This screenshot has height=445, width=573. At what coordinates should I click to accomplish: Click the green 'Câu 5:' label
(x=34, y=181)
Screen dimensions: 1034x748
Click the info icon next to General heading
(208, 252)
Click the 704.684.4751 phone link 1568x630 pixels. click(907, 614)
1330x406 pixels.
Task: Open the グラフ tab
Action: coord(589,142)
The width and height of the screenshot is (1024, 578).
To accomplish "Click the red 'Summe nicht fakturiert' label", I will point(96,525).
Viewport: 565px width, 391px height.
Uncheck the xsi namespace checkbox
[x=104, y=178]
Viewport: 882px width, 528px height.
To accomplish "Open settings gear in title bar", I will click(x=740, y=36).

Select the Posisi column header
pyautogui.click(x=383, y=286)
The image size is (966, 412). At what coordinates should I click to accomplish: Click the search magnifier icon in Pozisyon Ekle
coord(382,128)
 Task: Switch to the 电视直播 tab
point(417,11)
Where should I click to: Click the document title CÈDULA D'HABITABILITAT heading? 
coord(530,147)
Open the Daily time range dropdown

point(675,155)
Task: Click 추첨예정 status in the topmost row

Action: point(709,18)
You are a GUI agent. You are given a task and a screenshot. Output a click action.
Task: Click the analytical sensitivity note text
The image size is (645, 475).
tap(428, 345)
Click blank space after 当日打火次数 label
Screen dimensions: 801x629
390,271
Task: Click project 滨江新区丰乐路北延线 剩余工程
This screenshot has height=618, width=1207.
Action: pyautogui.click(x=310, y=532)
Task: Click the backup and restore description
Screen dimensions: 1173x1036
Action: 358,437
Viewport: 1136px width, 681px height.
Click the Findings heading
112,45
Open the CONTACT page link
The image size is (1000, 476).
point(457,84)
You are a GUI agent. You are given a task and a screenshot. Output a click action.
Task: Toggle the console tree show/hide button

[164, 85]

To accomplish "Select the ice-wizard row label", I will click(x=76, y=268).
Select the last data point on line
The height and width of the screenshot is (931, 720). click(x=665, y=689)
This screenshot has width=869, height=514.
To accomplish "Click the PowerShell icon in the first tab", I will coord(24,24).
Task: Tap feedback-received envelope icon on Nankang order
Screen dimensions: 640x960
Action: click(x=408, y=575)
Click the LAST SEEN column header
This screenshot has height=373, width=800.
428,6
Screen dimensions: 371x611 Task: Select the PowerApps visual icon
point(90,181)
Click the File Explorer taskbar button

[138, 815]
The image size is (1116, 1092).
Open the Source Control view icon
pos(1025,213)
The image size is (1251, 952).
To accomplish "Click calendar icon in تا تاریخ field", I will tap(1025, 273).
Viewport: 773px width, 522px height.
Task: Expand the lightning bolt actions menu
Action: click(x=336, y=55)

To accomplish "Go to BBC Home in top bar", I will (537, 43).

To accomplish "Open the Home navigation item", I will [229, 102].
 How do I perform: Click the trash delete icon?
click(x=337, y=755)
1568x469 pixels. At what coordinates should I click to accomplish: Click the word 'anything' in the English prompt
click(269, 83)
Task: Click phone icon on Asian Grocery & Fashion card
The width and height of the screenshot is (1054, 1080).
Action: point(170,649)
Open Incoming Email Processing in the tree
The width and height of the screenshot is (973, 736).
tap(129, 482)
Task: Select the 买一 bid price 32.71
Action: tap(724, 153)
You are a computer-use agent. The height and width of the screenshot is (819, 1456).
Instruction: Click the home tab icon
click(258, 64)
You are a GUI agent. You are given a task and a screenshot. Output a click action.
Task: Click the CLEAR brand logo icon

_ _ _

What is needed is a word-for-word copy of the material above.

This screenshot has height=445, width=573. At what coordinates should I click to accomplish: Click the green 'Câu 5:' label
(x=34, y=181)
Screen dimensions: 1034x748
Click the info icon next to General heading
(208, 252)
Click the 704.684.4751 phone link 1568x630 pixels. click(907, 614)
1330x406 pixels.
Task: Open the グラフ tab
Action: coord(589,142)
The width and height of the screenshot is (1024, 578).
To accomplish "Click the red 'Summe nicht fakturiert' label", I will point(96,525).
Viewport: 565px width, 391px height.
Uncheck the xsi namespace checkbox
[x=104, y=178]
Viewport: 882px width, 528px height.
To accomplish "Open settings gear in title bar", I will click(x=740, y=36).

Select the Posisi column header
pyautogui.click(x=383, y=286)
The image size is (966, 412). At what coordinates should I click to accomplish: Click the search magnifier icon in Pozisyon Ekle
coord(382,128)
 Task: Switch to the 电视直播 tab
point(417,11)
Where should I click to: Click the document title CÈDULA D'HABITABILITAT heading? 
coord(530,147)
Open the Daily time range dropdown

point(675,155)
Task: Click 추첨예정 status in the topmost row

Action: point(709,18)
You are a GUI agent. You are given a task and a screenshot. Output a click action.
Task: Click the analytical sensitivity note text
The image size is (645, 475).
tap(428, 345)
Click blank space after 当日打火次数 label
Screen dimensions: 801x629
390,271
Task: Click project 滨江新区丰乐路北延线 剩余工程
This screenshot has height=618, width=1207.
Action: pyautogui.click(x=310, y=532)
Task: Click the backup and restore description
Screen dimensions: 1173x1036
Action: 358,437
Viewport: 1136px width, 681px height.
Click the Findings heading
112,45
Open the CONTACT page link
The image size is (1000, 476).
point(457,84)
You are a GUI agent. You are given a task and a screenshot. Output a click action.
Task: Toggle the console tree show/hide button

[164, 85]

To accomplish "Select the ice-wizard row label", I will click(x=76, y=268).
Select the last data point on line
The height and width of the screenshot is (931, 720). click(x=665, y=689)
This screenshot has width=869, height=514.
To accomplish "Click the PowerShell icon in the first tab", I will coord(24,24).
Task: Tap feedback-received envelope icon on Nankang order
Screen dimensions: 640x960
Action: click(x=408, y=575)
Click the LAST SEEN column header
This screenshot has height=373, width=800.
428,6
Screen dimensions: 371x611 Task: Select the PowerApps visual icon
point(90,181)
Click the File Explorer taskbar button

[138, 815]
The image size is (1116, 1092).
Open the Source Control view icon
pos(1025,213)
The image size is (1251, 952).
To accomplish "Click calendar icon in تا تاریخ field", I will tap(1025, 273).
Viewport: 773px width, 522px height.
Task: Expand the lightning bolt actions menu
Action: click(x=336, y=55)

To accomplish "Go to BBC Home in top bar", I will (537, 43).

To accomplish "Open the Home navigation item", I will [229, 102].
 How do I perform: Click the trash delete icon?
click(x=337, y=755)
1568x469 pixels. At what coordinates should I click to accomplish: Click the word 'anything' in the English prompt
click(269, 83)
Task: Click phone icon on Asian Grocery & Fashion card
The width and height of the screenshot is (1054, 1080).
Action: point(170,649)
Open Incoming Email Processing in the tree
The width and height of the screenshot is (973, 736).
tap(129, 482)
Task: Select the 买一 bid price 32.71
Action: tap(724, 153)
You are a computer-use agent. The height and width of the screenshot is (819, 1456).
Instruction: Click the home tab icon
click(258, 64)
You are a GUI agent. You are given a task and a screenshot. Output a click action.
Task: Click the CLEAR brand logo icon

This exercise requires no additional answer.